You can use header to send the right Content-type :

header('Content-Type: ' . $type);

And readfile to output the content of the image :

readfile($file);

And maybe (probably not necessary, but, just in case) you'll have to send the Content-Length header too :

header('Content-Length: ' . filesize($file));

Note : make sure you don't output anything else than your image data (no white space, for instance), or it will no longer be a valid image.

Answer 11

You can use finfo (PHP 5.3+) to get the right MIME type.

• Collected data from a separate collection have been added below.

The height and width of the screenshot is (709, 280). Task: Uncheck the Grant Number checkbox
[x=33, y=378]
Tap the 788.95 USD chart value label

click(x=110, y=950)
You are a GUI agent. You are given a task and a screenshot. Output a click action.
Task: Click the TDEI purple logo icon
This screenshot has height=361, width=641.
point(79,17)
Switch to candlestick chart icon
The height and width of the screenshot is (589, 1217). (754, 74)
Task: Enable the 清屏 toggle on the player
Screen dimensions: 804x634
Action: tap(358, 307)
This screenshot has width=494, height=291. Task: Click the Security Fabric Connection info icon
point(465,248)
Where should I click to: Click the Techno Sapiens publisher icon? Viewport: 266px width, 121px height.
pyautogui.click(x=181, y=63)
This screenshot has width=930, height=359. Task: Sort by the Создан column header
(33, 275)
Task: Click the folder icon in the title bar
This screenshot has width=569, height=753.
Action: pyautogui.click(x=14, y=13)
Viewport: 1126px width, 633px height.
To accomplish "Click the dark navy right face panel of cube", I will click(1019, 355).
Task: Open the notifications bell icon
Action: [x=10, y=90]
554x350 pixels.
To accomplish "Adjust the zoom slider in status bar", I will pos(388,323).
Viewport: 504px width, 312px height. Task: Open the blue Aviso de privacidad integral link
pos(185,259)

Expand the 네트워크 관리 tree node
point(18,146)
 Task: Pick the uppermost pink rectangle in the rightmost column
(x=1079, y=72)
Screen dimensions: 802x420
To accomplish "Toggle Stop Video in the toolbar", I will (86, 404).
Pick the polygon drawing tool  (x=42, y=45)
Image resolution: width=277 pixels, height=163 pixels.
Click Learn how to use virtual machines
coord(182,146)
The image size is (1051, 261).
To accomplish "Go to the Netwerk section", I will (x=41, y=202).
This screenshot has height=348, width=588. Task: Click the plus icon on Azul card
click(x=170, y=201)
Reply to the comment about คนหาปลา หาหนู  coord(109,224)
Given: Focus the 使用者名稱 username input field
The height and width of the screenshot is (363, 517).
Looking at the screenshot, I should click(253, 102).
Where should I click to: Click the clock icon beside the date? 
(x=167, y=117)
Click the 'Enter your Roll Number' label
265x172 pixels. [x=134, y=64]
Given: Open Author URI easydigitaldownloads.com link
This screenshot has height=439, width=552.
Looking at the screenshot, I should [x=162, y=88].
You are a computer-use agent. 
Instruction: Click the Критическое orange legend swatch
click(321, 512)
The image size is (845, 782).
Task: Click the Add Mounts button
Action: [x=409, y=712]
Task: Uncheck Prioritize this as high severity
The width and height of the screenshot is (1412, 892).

$filePath = 'YOUR_FILE.XYZ';
$finfo = finfo_open(FILEINFO_MIME_TYPE);
$contentType = finfo_file($finfo, $filePath);
finfo_close($finfo);

header('Content-Type: ' . $contentType);
readfile($filePath);

PS: You don't have to specify Content-Length, Apache will do it for you.

Answer 12

header("Content-type: image/png"); 
echo file_get_contents(".../image.png");

The first step is retrieve the image from a particular location and then store it on to a variable for that purpose we use the function file_get_contents() with the destination as the parameter. Next we set the content type of the output page as image type using the header file. Finally we print the retrieved file using echo.